- **Work task**
After locating the line with "The width and height of the screenshot is (1811, 850)." in the data that follows, return it and every later line exactly, up to and including the line with "You are a GUI".

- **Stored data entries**
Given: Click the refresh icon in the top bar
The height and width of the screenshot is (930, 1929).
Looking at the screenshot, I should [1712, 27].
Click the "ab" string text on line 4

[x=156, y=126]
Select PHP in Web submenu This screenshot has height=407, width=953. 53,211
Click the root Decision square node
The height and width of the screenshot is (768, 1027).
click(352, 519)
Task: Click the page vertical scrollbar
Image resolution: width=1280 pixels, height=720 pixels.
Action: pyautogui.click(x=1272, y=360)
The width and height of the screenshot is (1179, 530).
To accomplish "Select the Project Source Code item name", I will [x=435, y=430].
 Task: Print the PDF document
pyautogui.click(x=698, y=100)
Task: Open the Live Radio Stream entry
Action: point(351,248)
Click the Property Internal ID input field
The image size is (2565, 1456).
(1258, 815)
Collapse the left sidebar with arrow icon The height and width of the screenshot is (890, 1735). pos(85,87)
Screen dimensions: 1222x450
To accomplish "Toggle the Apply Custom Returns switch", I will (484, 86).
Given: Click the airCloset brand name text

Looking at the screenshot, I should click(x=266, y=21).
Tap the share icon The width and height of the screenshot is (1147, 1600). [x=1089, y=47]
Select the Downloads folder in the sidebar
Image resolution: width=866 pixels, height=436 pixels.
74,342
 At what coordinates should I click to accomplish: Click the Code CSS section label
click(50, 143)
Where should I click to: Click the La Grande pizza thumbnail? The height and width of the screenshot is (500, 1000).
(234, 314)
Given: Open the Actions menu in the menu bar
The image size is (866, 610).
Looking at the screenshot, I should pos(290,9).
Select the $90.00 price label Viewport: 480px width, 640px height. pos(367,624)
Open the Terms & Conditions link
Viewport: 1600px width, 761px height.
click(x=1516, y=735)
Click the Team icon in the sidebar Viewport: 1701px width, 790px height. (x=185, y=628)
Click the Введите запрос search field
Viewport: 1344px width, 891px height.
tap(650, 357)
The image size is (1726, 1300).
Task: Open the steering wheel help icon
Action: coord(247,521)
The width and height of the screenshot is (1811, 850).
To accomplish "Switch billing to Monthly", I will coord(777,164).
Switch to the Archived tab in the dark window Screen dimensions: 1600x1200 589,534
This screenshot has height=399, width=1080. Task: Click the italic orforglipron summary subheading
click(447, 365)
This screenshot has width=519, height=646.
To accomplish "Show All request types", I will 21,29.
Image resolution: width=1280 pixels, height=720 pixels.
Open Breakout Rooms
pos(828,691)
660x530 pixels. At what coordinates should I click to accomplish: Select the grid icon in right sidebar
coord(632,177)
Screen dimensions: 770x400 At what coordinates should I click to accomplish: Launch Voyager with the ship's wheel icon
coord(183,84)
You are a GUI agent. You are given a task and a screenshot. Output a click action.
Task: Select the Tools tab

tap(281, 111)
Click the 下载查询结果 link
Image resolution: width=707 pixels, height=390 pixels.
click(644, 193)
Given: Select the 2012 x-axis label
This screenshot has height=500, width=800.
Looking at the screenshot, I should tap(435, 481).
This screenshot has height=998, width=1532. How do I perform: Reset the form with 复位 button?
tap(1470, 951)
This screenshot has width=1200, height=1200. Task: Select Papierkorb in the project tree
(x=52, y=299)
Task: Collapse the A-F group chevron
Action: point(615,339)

- **Result of this task**
The width and height of the screenshot is (1811, 850).
To accomplish "Switch billing to Monthly", I will coord(777,164).
Switch to the Archived tab in the dark window Screen dimensions: 1600x1200 589,534
This screenshot has height=399, width=1080. Task: Click the italic orforglipron summary subheading
click(447, 365)
This screenshot has width=519, height=646.
To accomplish "Show All request types", I will 21,29.
Image resolution: width=1280 pixels, height=720 pixels.
Open Breakout Rooms
pos(828,691)
660x530 pixels. At what coordinates should I click to accomplish: Select the grid icon in right sidebar
coord(632,177)
Screen dimensions: 770x400 At what coordinates should I click to accomplish: Launch Voyager with the ship's wheel icon
coord(183,84)
You are a GUI agent. You are given a task and a screenshot. Output a click action.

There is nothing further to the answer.